If you have service prior to July 1980, you may want to convert it to the 5-year average current pension formula to increase your pension.

How it works

To be eligible, you must have service before July 1980 and you cannot be receiving a pension.

For service prior to July 1, 1980 – the salary used in your pension calculation is the average of your highest 7 salary years out of your final 12 years.

For service on and after July 1, 1980 – the salary used in your pension calculation is the average of your highest 5 salary years out of your final 12 years.

You have the option of paying to convert your pre-July 1980 service to a 5-year average. This will increase your pension because the average of 5 years is almost always higher than the average of 7 years.

The cost to convert is based on the increase to your pension. The higher the increase, the higher the cost.

How to proceed

If you would like the cost calculated, complete a Service Purchase Application. Once we receive your request, we will send you a letter detailing the cost and estimating the impact it will have on your pension.

You are not obligated to make the payment just because we have made the calculation. If you decide not to make the payment at this time, you will need to complete another Service Purchase Application to have the amount recalculated for a later date.

Generally, the best time to convert is at retirement when we know the exact amount of the increase to your pension.

Making payments

Once we calculate your cost, you have 90 days to pay before the cost expires. Depending on when you retire, these deadlines may change. Be sure to discuss this with a Member Service Specialist.

If you prefer, you can pay a portion of the cost and therefore convert a portion of your service. You can request a cost for the balance of your pre-1980 years anytime until retirement.

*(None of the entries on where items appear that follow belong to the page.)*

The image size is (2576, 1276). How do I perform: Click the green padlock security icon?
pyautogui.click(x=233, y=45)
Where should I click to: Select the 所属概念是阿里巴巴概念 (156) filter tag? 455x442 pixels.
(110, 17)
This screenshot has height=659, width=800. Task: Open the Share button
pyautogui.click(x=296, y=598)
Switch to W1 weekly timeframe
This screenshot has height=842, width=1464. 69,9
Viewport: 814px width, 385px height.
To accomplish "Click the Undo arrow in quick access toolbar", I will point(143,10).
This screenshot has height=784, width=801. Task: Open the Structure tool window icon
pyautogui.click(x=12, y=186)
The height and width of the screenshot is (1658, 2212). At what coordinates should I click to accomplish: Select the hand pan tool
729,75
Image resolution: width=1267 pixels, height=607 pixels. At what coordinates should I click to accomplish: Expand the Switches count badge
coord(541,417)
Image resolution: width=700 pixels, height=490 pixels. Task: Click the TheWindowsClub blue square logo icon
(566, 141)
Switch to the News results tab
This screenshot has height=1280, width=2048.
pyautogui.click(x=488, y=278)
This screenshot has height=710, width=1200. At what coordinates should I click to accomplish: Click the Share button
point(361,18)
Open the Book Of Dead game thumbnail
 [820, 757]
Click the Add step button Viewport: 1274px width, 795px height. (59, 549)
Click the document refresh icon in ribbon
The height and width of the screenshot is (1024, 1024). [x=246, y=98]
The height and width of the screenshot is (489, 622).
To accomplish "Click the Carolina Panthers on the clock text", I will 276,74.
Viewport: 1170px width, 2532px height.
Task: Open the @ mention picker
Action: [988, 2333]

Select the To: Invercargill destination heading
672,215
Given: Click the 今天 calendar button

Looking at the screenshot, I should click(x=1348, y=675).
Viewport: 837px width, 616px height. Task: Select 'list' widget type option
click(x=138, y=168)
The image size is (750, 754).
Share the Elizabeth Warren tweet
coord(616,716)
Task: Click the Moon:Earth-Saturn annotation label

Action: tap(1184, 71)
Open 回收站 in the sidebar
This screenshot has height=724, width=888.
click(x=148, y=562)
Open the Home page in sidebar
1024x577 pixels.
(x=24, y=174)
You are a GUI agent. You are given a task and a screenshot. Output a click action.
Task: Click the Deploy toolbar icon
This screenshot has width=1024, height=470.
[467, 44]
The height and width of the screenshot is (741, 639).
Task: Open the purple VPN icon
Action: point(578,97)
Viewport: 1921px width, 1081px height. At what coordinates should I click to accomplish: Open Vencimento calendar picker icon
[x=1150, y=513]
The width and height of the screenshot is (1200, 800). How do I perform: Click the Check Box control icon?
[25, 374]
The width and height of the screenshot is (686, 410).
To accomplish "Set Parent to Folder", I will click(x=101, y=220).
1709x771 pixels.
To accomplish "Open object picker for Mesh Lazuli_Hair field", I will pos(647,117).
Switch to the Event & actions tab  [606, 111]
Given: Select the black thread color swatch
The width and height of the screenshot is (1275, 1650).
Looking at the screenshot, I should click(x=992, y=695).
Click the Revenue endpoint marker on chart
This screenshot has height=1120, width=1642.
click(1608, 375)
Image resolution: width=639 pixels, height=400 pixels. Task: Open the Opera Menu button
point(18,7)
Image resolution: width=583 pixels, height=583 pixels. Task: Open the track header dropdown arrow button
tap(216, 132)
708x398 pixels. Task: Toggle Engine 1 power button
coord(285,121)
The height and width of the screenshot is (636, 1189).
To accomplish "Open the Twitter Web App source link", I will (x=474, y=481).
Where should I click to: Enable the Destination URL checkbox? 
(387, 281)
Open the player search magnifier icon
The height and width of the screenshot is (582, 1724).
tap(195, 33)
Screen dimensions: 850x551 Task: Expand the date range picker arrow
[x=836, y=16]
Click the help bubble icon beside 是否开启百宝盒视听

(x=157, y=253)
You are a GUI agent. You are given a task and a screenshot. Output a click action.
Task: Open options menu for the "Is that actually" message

You also have the option of making your payments through a transfer of your RRSP funds. To make an RRSP transfer, ask your financial institution to help you complete Canada Revenue Agency’s T2033 form.

Income tax deductions

The total conversion payment can be deducted on your income tax return over time. Each year you may deduct the difference between $3,500 and your current annual TRAF contributions.

If your annual TRAF contributions are greater than $3,500, you have the option of carrying your payments forward to when you are making lower pension contributions or when you are no longer making pension contributions.

Payments made through RRSP transfer are not tax deductible.